Two little ones, with their glowing faces, searching eyes, will never know they arrived two years behind time. They will never see the beautiful smile of their grandmother. I imagined the two toddlers giggling looking at your photographs, clapping their tiny hands, waving their arms. How I wished you would come back hoist them into your arms; Kaushal, the oldest suddenly nudged me. I come out of my relishing reverie. My little trip down the wishful memories interrupted, hurtling me back to reality. It’s a painful certainty; they never can reach your embracing hands caressing them. Kaushal and Abhiram, our grandchildren, are the two miracles; bundles of joy are the annexes of our two children – Aditya and Neelima. Aradhya was the lucky one who enjoyed your caress, smelt the fragrance of your affections.
Tucked in the library, placed across my writing table, I looked over the albums neatly stacked up in the almirah. Within the pages, I sweep my hand upon hundreds of photographs: the mementos of our frozen memories. These are the pieces of evidence of our life together woven around the school, and the family we raised. Whenever I visited them, I savored quieter moments of joy; a deep reassurance how blessed I’m to have shared my life with a beautiful soul like you. In one instance all the traces of remorse melted away, restoring my faith in myself, help me dream, “I can lead stronger, healthier, creative life in your absence.”
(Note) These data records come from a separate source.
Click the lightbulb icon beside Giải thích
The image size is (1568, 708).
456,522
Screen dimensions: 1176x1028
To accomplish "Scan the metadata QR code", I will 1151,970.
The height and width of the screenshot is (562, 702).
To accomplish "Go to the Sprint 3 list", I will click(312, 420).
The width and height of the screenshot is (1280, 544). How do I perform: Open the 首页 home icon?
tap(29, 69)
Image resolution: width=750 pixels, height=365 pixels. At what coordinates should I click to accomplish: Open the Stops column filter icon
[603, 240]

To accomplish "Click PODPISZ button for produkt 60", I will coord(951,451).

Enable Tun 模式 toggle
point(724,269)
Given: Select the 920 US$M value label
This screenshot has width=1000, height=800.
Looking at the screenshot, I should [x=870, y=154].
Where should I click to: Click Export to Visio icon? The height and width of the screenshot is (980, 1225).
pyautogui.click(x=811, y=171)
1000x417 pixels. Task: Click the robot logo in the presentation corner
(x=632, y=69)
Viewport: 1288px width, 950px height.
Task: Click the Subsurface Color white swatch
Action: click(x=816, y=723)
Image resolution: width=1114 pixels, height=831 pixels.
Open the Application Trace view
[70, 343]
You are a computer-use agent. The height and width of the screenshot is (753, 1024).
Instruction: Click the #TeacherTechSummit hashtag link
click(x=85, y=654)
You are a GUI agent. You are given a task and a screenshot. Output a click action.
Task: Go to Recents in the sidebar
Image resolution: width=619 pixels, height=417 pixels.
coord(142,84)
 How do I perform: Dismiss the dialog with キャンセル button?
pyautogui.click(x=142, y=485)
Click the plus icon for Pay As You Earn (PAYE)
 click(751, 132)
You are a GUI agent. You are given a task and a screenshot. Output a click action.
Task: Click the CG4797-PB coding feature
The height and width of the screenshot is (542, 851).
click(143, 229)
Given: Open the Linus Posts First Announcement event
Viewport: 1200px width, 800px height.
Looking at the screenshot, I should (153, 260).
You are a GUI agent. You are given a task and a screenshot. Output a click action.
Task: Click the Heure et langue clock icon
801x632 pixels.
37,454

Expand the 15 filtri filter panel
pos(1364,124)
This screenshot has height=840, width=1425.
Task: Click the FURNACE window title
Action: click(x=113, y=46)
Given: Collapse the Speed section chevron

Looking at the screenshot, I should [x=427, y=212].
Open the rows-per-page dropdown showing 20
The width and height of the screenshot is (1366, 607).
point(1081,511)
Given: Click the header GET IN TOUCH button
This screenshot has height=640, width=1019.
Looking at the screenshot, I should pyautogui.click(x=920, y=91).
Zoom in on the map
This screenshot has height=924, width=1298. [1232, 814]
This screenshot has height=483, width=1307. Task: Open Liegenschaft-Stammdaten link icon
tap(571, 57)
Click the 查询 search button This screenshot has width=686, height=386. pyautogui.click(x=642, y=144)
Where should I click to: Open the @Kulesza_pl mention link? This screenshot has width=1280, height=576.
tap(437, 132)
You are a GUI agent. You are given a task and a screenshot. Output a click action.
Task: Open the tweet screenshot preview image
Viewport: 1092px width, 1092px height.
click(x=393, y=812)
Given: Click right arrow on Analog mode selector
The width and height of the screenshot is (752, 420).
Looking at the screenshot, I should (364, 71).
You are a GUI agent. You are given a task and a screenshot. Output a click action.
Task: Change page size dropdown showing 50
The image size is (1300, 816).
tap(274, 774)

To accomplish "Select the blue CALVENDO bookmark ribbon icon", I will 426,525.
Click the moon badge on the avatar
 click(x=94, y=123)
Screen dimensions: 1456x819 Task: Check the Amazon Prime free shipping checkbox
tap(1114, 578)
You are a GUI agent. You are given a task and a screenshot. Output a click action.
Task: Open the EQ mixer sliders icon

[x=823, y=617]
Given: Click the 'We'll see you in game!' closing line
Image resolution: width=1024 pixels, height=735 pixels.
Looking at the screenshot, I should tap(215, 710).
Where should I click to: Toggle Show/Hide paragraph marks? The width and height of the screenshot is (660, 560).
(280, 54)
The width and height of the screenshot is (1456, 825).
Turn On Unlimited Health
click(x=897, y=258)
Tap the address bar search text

Silent remembering is a form of a prayer. Although I bring myself together, early mornings, late evenings, to stay free in a state of serene solitude. I’m washed over by optimism I’m not alone at all; I’m deeply engrossed in recalling the glorious days. Memories go past by our daughter’s wedding celebrations, in our son’s Aditya marriage event, confined to a wheelchair, the way you organized everything with ‘I never give up’ attitude. The very many school’s events, meetings, charity assignments, music, spiritual gatherings, mystifying life confessions – gather in my mind like spindles of yarn all mixed up, in sober colors. And I sit and extract, identify each thread, seek to decipher the magic embedded. Holding the colorful threads of our past, meticulously, I’m on an enduring mission – translate the faithful memories to a draft of written words.
I suffer from a maddening passion. Looking back make me queasy, but it’s not the way I want to remember you. I want to live in the present and write about the past what I see now, how I survived. It’s something similar to weaving a thread locating its origins retrospectively –examination of the roller-coaster ride in the entirety of our three decades of life together. In my writings, I discovered a renewed relationship with you. A new you. I’m telling our story publicly, to the people I liked, to the people who admired you, and I want everyone else to know about you – what a courageously beautiful soul you are. How reverentially I just wanted to pay my homage to you and celebrate the person you are. And helping along myself with the memories that will stay with me till I live. And, in my writings forever.